Par cette nouvelle approche, les protagonistes expliquent vouloir pallier aux limites des constructions 3D de peau traditionnelles. Le problème pointé du doigt, est que ces dernières se présentent habituellement sous la forme de bandes de peau rectangulaire. Si cela ne pose pas de difficultés pour les parties planes du corps telles que le dos, leur greffe est plus difficile pour les parties complexes telles que les mains. La conséquence est que les opérations sont plus longues et que la greffe nécessite plus de points de suture. Ce qui crée aussi plus de cicatrices chez le patient.
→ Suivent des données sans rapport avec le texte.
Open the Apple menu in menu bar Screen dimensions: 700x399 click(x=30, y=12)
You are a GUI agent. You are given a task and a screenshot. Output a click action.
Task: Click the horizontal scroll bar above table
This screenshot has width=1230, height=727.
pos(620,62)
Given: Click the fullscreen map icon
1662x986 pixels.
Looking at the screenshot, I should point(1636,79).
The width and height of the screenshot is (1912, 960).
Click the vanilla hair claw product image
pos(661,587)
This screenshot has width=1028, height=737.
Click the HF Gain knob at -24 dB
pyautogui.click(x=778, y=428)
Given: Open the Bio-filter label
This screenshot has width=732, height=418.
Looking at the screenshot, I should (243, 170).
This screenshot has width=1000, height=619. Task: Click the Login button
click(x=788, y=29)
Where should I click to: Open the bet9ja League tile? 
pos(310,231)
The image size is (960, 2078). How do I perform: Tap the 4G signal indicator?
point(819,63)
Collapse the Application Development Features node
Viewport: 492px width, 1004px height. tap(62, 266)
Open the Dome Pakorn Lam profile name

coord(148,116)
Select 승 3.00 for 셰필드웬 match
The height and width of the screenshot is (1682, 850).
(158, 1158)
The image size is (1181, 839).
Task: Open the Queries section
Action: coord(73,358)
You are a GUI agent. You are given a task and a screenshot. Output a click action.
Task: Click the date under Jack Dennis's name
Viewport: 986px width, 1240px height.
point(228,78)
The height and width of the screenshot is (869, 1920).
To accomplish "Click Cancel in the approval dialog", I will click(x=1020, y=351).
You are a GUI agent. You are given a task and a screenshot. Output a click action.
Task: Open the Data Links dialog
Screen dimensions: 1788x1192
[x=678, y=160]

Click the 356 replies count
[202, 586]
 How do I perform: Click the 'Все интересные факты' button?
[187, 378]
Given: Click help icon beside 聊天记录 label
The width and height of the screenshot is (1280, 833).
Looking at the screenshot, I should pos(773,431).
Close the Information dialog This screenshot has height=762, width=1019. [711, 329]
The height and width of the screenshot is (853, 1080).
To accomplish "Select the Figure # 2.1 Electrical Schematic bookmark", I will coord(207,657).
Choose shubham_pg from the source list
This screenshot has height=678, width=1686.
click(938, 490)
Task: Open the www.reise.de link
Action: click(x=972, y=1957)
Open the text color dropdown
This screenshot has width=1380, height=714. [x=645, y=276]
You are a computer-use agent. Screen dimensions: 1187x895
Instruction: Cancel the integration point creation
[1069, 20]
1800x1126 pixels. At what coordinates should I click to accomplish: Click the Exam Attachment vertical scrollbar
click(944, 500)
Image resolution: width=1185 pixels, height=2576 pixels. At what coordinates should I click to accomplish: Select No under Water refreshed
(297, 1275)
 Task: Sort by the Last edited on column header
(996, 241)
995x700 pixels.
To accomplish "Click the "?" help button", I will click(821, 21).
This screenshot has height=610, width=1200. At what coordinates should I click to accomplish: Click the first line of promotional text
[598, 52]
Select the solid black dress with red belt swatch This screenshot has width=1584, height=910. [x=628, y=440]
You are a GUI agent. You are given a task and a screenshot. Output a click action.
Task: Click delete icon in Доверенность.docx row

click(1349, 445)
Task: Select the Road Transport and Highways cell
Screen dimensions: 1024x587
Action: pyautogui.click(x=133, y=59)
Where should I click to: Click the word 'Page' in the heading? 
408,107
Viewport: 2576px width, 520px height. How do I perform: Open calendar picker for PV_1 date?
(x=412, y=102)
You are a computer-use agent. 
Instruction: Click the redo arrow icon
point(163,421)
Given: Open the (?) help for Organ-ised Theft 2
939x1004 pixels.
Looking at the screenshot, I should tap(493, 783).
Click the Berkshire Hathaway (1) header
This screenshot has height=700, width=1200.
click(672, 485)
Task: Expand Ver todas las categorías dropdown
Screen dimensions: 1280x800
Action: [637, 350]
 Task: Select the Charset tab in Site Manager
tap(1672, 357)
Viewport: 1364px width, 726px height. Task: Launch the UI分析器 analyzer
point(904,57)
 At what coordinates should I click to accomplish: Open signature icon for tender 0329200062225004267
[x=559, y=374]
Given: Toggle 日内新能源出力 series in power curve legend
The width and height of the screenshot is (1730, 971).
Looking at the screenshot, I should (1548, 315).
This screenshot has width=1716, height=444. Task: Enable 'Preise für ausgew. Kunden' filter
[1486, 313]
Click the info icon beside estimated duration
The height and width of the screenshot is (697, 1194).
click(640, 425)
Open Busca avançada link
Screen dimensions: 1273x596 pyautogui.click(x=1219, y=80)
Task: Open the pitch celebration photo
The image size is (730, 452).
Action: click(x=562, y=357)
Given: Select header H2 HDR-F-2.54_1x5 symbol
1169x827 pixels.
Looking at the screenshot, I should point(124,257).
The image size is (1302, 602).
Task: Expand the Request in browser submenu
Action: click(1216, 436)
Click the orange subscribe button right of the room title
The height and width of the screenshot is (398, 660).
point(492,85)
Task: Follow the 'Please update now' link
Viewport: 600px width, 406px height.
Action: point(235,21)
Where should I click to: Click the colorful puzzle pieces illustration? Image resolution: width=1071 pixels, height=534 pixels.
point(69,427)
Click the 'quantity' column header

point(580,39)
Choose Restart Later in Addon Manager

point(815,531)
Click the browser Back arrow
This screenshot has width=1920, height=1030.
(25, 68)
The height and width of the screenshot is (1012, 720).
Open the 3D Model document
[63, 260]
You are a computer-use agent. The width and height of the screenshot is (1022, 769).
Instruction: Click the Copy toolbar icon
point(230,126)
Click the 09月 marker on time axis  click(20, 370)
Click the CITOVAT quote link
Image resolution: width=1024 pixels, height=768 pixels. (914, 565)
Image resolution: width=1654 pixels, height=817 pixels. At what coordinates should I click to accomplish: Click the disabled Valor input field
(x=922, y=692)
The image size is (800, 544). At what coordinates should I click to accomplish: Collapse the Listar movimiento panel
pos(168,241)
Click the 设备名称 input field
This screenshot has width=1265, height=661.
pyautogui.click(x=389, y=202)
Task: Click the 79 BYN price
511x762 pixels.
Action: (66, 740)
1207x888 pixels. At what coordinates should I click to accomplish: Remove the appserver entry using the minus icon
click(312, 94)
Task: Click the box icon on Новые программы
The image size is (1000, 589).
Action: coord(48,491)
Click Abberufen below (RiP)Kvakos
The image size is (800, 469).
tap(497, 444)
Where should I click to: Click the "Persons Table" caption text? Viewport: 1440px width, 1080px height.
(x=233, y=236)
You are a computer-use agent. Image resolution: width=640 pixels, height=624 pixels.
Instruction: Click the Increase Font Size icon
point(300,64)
La parade trouvée par l’équipe de chercheurs est de créer des greffes qui soient capables d’épouser parfaitement les parties les plus complexes de notre corps. Des vêtements de peau en quelque sorte, que l’on pourrait enfiler sur les zones à traiter. Un gain de personnalisation supplémentaire par rapport aux techniques actuelles.
« Quatre semaines après l’intervention, la greffe était complètement intégrée à la peau environnante de la souris »
Là où les technologies habituelles de bioimpression reposent généralement sur des procédés par extrusion, les chercheurs se distinguent ici par l’emploi d’une technique par photopolymérisation. La deuxième surprise est qu’il s’agit de la technologie Digital Light Synthesis technology (DLS) que l’on doit à la firme américaine Carbon. Un nom qu’on ne s’attendait pas vraiment à voir associé au monde de la bioimpression.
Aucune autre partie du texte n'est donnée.